# The best Birthday present EVER! & ringworm ??



## Halo-M Nubians (Oct 26, 2007)

Well, I was going to wait until next week to tell y'all the good news. I have been dreading this coming birthday-the big 30! Seriously, Having issues! As a distraction I am flying to Chicago with my mom to see my sister-kinda scared of the big city but should be fun. Now for the really exciting news!! My Hubby is getting me the best birthday present ever!! GOATS!!! Two does I have wanted FOREVER! The timing couldn't be better! I'll pick them up next Wednesday-my birthday! Yeah!

Anyway, I'm posting now to ask you guys about Ringworm-One of the does just got it and she let me know today. I can't miss this opportunity so I'm going to have to deal with it. I would normally quarantine anyway but have never had ringworm so don't know exactly what I'm up against. I have a week to work on pens if I need to.

You'll have to wait for pics but heres dome info on the goats-

BEDOUIN EVENING PRIMROSE LA 88 VEVV 4 yrs old- daughter of SG HALO-M PROVIDENCE, one of my does from 2001. When I decided to get back into goats I went looking for this gal-found out her daughter Rose was in the area, and have been trying to get my hand on her ever since. I haven't seen the latest numbers but she was milking very well on test this year milked 16# on test day at 2-3 months fresh.

## Data to examine
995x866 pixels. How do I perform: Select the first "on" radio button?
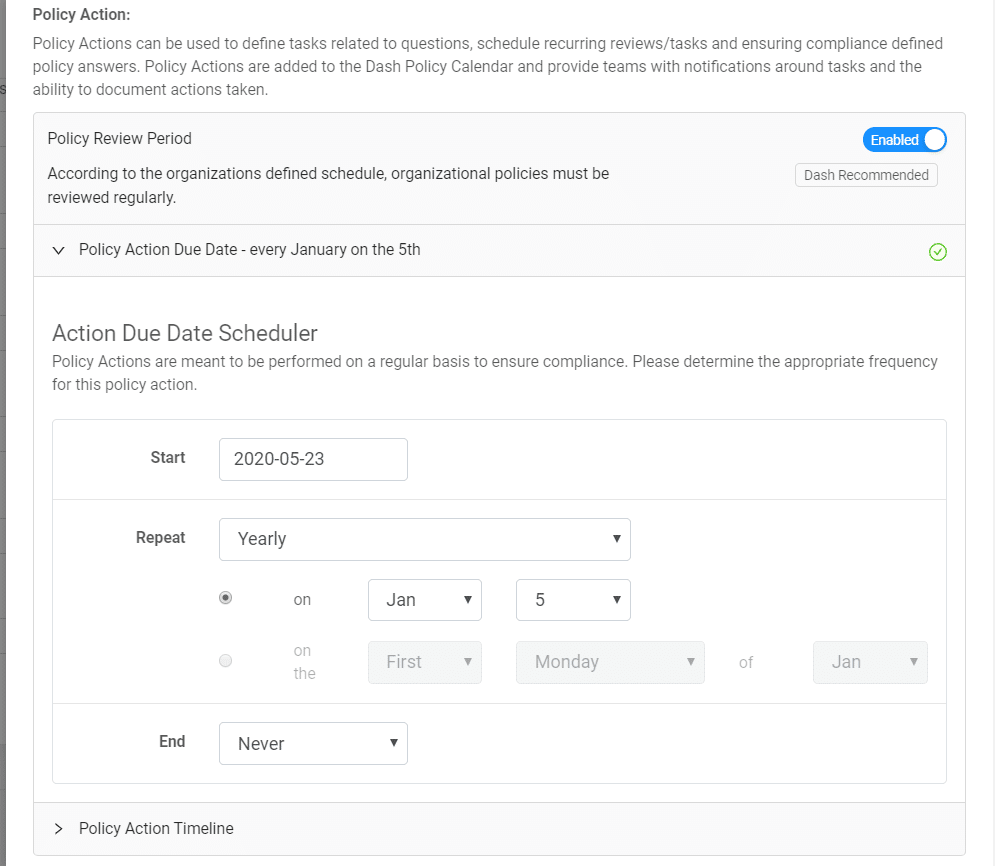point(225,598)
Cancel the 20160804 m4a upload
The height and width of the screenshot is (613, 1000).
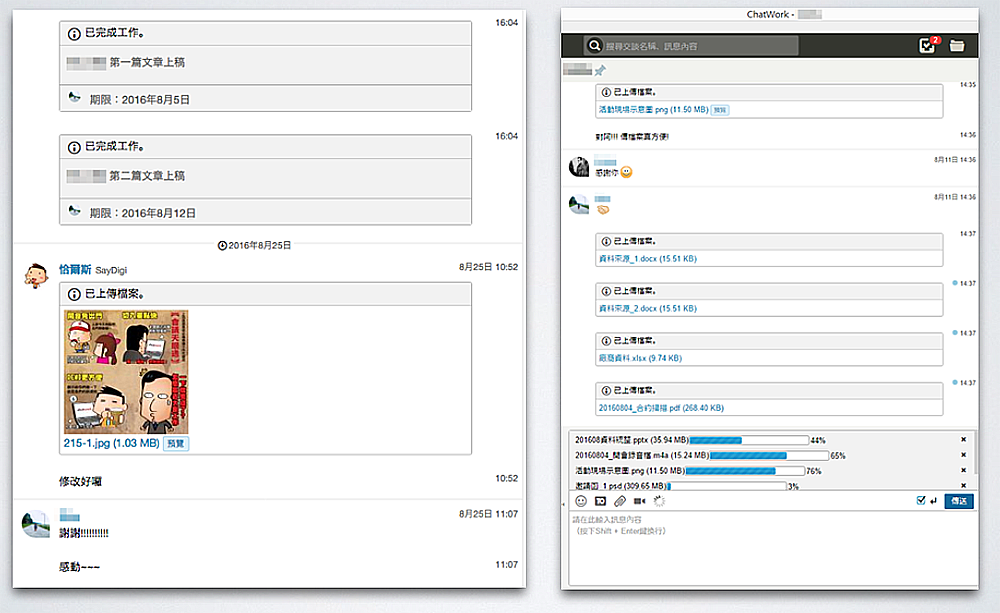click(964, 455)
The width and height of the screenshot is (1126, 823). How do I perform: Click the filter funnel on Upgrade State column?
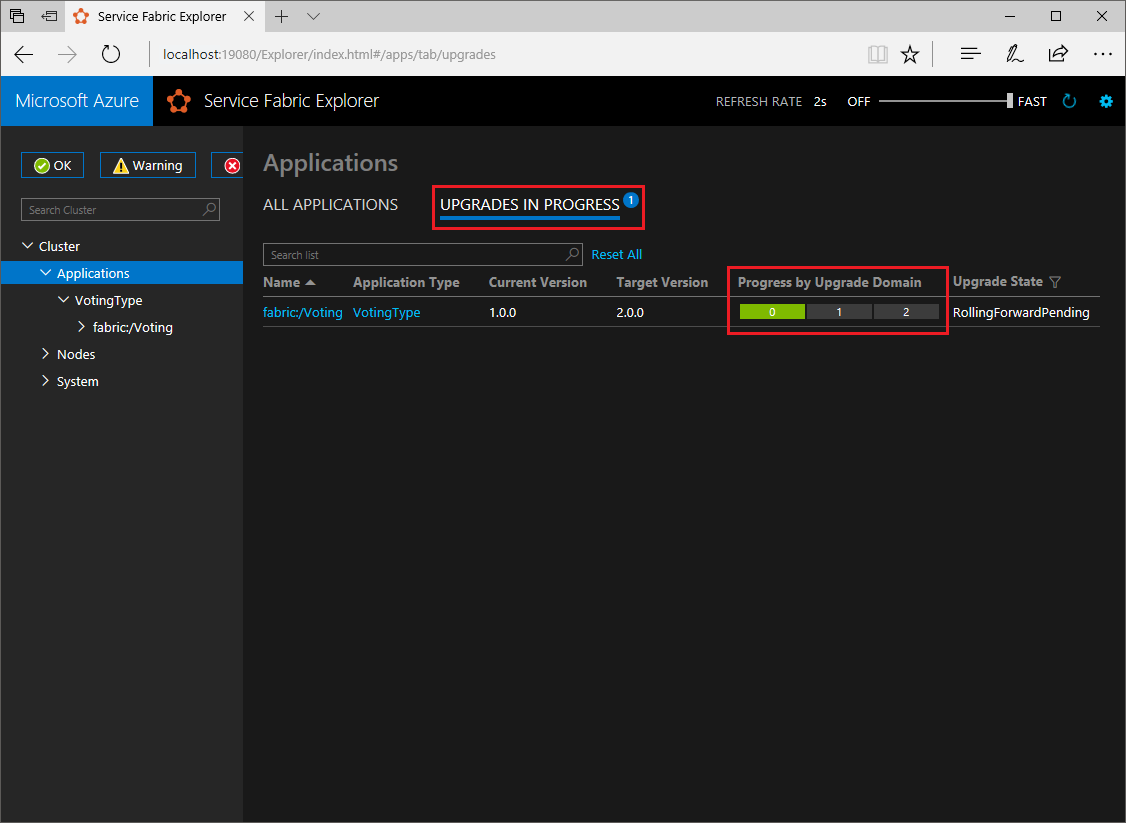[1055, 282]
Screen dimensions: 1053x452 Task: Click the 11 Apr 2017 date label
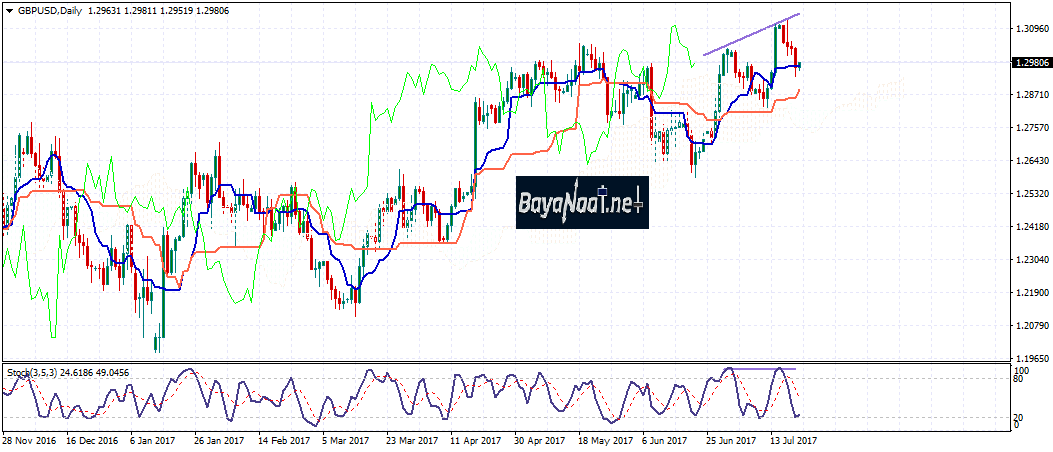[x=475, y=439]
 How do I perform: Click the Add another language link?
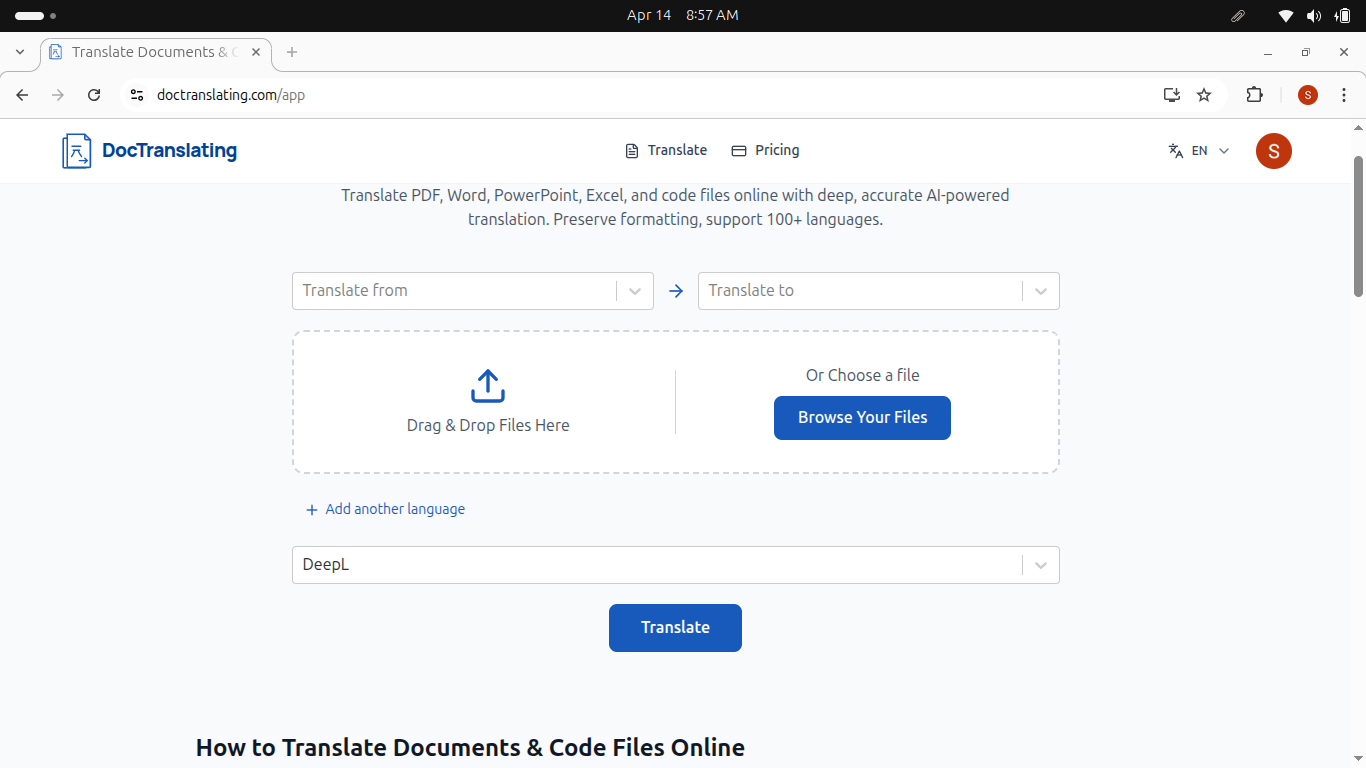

...

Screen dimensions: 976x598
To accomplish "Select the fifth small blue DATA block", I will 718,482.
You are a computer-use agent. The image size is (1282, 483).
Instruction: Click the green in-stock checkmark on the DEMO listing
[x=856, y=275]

--

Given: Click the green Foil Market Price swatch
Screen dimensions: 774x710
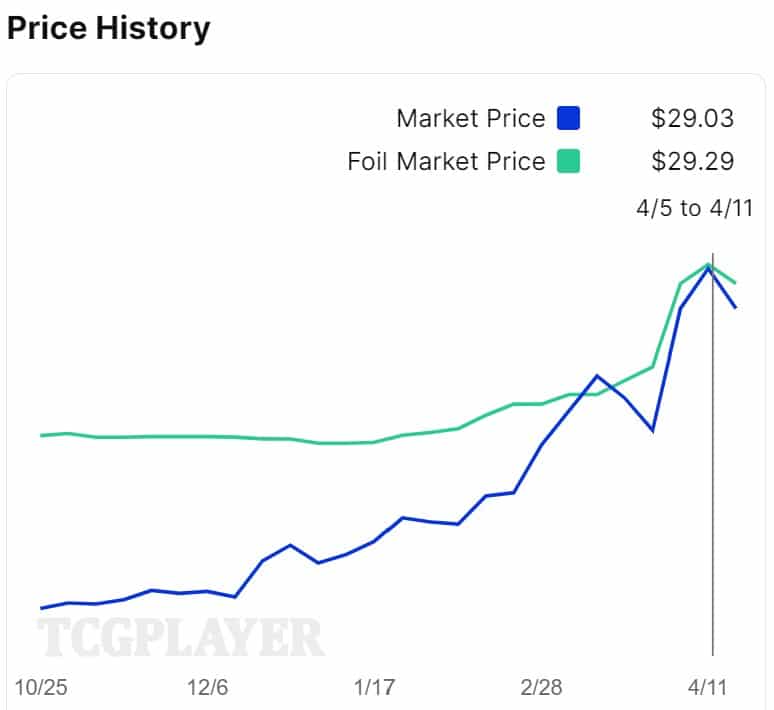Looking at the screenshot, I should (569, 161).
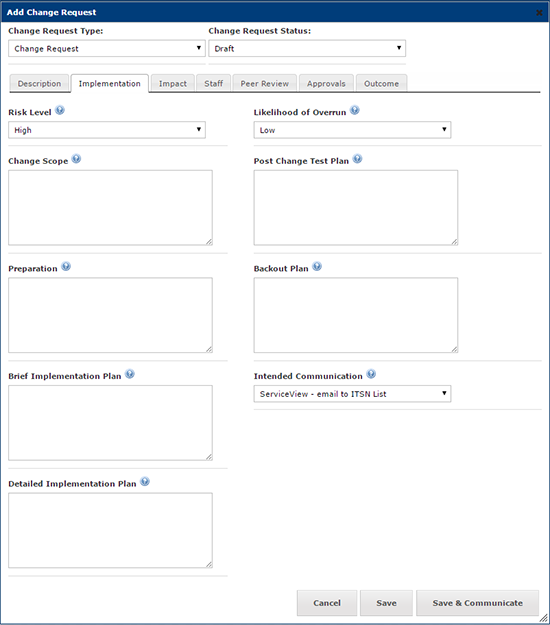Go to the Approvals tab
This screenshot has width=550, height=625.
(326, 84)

## Task to complete
In the forum post above about the birthday goats, reproduce word for word the stretch from "# The best Birthday" through "Wednesday-my birthday! Yeah!".

## Answer box
# The best Birthday present EVER! & ringworm ??



## Halo-M Nubians (Oct 26, 2007)

Well, I was going to wait until next week to tell y'all the good news. I have been dreading this coming birthday-the big 30! Seriously, Having issues! As a distraction I am flying to Chicago with my mom to see my sister-kinda scared of the big city but should be fun. Now for the really exciting news!! My Hubby is getting me the best birthday present ever!! GOATS!!! Two does I have wanted FOREVER! The timing couldn't be better! I'll pick them up next Wednesday-my birthday! Yeah!